## EXERCISE REQUIREMENTS
Rewrite the records below, replacing every occurrence of "Instruction" with "Command" and leaving all other text unchanged.

## Data records
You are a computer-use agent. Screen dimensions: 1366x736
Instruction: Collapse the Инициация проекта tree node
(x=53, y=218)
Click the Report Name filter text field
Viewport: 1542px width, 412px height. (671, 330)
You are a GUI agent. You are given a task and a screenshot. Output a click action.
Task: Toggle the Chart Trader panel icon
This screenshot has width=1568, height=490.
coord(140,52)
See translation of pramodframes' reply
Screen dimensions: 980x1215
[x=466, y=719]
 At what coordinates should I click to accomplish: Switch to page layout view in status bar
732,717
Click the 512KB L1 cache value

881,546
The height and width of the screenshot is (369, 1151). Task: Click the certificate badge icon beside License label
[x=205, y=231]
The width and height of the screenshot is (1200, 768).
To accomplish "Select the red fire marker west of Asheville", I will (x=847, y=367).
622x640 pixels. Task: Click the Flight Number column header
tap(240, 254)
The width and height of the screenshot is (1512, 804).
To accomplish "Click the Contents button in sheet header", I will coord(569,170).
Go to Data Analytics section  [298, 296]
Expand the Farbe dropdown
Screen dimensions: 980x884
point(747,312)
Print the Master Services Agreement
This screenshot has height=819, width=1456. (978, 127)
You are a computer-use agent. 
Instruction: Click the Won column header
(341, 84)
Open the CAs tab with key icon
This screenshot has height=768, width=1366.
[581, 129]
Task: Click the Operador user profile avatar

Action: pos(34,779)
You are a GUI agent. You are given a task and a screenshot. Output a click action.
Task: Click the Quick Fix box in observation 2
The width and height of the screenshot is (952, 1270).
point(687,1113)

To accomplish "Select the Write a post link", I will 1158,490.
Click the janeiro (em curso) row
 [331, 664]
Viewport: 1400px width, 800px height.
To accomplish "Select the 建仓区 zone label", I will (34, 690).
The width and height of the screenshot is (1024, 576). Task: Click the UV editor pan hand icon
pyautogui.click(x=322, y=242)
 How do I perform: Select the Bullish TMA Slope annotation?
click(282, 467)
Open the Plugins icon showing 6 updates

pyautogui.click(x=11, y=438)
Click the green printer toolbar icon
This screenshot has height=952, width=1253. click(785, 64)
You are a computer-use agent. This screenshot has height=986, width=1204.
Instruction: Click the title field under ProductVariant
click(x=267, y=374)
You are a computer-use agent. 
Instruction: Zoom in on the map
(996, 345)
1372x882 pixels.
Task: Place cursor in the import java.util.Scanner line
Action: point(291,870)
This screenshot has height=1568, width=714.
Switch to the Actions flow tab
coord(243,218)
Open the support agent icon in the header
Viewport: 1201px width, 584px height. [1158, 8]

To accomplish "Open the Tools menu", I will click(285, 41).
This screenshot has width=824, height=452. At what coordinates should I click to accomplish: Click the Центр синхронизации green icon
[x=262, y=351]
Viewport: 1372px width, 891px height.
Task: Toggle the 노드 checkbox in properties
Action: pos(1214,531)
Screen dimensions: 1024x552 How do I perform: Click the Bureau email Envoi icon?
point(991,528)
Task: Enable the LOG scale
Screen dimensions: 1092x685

## FULL ANSWER
You are a computer-use agent. Screen dimensions: 1366x736
Command: Collapse the Инициация проекта tree node
(x=53, y=218)
Click the Report Name filter text field
Viewport: 1542px width, 412px height. (671, 330)
You are a GUI agent. You are given a task and a screenshot. Output a click action.
Task: Toggle the Chart Trader panel icon
This screenshot has width=1568, height=490.
coord(140,52)
See translation of pramodframes' reply
Screen dimensions: 980x1215
[x=466, y=719]
 At what coordinates should I click to accomplish: Switch to page layout view in status bar
732,717
Click the 512KB L1 cache value

881,546
The height and width of the screenshot is (369, 1151). Task: Click the certificate badge icon beside License label
[x=205, y=231]
The width and height of the screenshot is (1200, 768).
To accomplish "Select the red fire marker west of Asheville", I will (x=847, y=367).
622x640 pixels. Task: Click the Flight Number column header
tap(240, 254)
The width and height of the screenshot is (1512, 804).
To accomplish "Click the Contents button in sheet header", I will coord(569,170).
Go to Data Analytics section  [298, 296]
Expand the Farbe dropdown
Screen dimensions: 980x884
point(747,312)
Print the Master Services Agreement
This screenshot has height=819, width=1456. (978, 127)
You are a computer-use agent. 
Command: Click the Won column header
(341, 84)
Open the CAs tab with key icon
This screenshot has height=768, width=1366.
[581, 129]
Task: Click the Operador user profile avatar

Action: pos(34,779)
You are a GUI agent. You are given a task and a screenshot. Output a click action.
Task: Click the Quick Fix box in observation 2
The width and height of the screenshot is (952, 1270).
point(687,1113)

To accomplish "Select the Write a post link", I will 1158,490.
Click the janeiro (em curso) row
 [331, 664]
Viewport: 1400px width, 800px height.
To accomplish "Select the 建仓区 zone label", I will (34, 690).
The width and height of the screenshot is (1024, 576). Task: Click the UV editor pan hand icon
pyautogui.click(x=322, y=242)
 How do I perform: Select the Bullish TMA Slope annotation?
click(282, 467)
Open the Plugins icon showing 6 updates

pyautogui.click(x=11, y=438)
Click the green printer toolbar icon
This screenshot has height=952, width=1253. click(785, 64)
You are a computer-use agent. This screenshot has height=986, width=1204.
Command: Click the title field under ProductVariant
click(x=267, y=374)
You are a computer-use agent. 
Command: Zoom in on the map
(996, 345)
1372x882 pixels.
Task: Place cursor in the import java.util.Scanner line
Action: point(291,870)
This screenshot has height=1568, width=714.
Switch to the Actions flow tab
coord(243,218)
Open the support agent icon in the header
Viewport: 1201px width, 584px height. [1158, 8]

To accomplish "Open the Tools menu", I will click(285, 41).
This screenshot has width=824, height=452. At what coordinates should I click to accomplish: Click the Центр синхронизации green icon
[x=262, y=351]
Viewport: 1372px width, 891px height.
Task: Toggle the 노드 checkbox in properties
Action: pos(1214,531)
Screen dimensions: 1024x552 How do I perform: Click the Bureau email Envoi icon?
point(991,528)
Task: Enable the LOG scale
Screen dimensions: 1092x685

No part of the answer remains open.